Local authorities sent Anthony lung tissue from five infected seals, and the detective set to work. He tested for a wide range of pathogens and within two days had found a suspect: an unknown influenza subtype. By the end of the week, he had compared its genome to that of other viruses, and found that it is closely related to a flu that infects the intestinal tract of ducks. Somehow the virus jumped hosts, probably along the shore where the animals’ habitats overlap.

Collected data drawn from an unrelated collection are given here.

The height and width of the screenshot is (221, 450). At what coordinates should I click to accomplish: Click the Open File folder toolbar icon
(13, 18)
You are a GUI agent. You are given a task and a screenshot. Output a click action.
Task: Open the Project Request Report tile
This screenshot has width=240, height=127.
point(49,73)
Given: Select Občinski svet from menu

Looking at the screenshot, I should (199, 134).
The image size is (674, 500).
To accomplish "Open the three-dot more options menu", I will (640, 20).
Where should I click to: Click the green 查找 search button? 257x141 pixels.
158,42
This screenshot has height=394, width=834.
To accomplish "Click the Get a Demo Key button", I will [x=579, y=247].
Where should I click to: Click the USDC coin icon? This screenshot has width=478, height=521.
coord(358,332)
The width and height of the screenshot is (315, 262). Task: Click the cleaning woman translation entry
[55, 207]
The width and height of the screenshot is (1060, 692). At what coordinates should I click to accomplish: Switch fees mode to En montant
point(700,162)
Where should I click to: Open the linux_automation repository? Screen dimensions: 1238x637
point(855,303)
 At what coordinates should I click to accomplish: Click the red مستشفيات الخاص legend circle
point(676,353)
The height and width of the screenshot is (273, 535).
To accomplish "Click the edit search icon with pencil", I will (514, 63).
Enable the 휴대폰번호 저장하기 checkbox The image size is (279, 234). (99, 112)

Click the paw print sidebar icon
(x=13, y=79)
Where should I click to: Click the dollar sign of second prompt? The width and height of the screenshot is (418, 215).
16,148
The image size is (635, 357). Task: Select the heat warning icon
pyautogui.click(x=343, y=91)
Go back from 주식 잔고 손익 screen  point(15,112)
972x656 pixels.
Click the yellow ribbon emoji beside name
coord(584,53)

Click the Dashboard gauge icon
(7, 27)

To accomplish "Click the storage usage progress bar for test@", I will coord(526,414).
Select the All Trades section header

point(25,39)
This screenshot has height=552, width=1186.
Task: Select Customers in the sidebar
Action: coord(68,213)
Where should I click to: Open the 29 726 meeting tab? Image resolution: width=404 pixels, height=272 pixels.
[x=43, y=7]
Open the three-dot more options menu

The resulting paper was published in the journal mBio in July. A couple of months earlier, the U.S. government had asked scientists to withhold research about dangerous mutations in bird flu because of security reasons. Major news organizations picked up the study (as did the The Onion, which ran a fake man-on-the-street interview series: “Aw, jeez, now you tell me. I just picked up a couple of seal steaks at the Price Chopper,” lamented Barbara Suarez).
Anthony explained the subtle threat to the world. To invade cells, viruses use receptors, like little doors. This virus, now known as seal H3N8, had acquired a key to seal cells, when before it had only keys to bird cells. After jumping into seals, it adapted to jump between them. “Because of that, there’s every likelihood that this virus can therefore infect other mammals, too,” he says. Without further study, no one knows whether seal H3N8 might leap to people, much less if it could be as deadly as H1N1, a flu strain that killed 10,000 people in six months during 2009.
The jump to mammals from birds is bigger than a jump between two mammal species. In other words, the virus had already made the difficult initial leap. Anthony can’t be certain seal H3N8 is capable of infecting humans, but it has a stronger chance now that it has migrated to one mammal. “You have to imagine the possibility is certainly there,” he says.
At times, the reaction to his discoveries and those of others can be overblown, he says, citing undue fear that we are “one or two mutations away from a pandemic.” If that were true, “there would be outbreaks every other day, and as a species we would have a hard time existing,” he says. Until science has mapped the universe of pathogens, no one can say precisely what reaction is appropriate. We know only that every landing airplane, every infected seal, poses some risk. “I think it is also important to emphasize that it is very unlikely that seal flu will either jump into people or cause disease simply because these events are so rare,” he says. “What is important about this study is that it teaches us about how viruses emerge in new mammalian hosts.”
On this rainy day, he shares a table with an aging woman in the packed atrium. She eavesdrops as he speaks about how pathogen discovery is done and the need for scientists to continue the shotgun approach. As she stands up to leave, she mentions her amazement at how far science has come. It was the second time in weeks that a stranger in the atrium said something like that. He has gotten such comments many times.
Just the other day, he was opening a bank account at a Chase on Ninth Avenue in midtown. The banker offhandedly asked, “What do you do?” When he told her, she wrote her phone number on a piece of paper, handed it to him, and said: “Give me a call when you find something serious. I want to be the first to know.”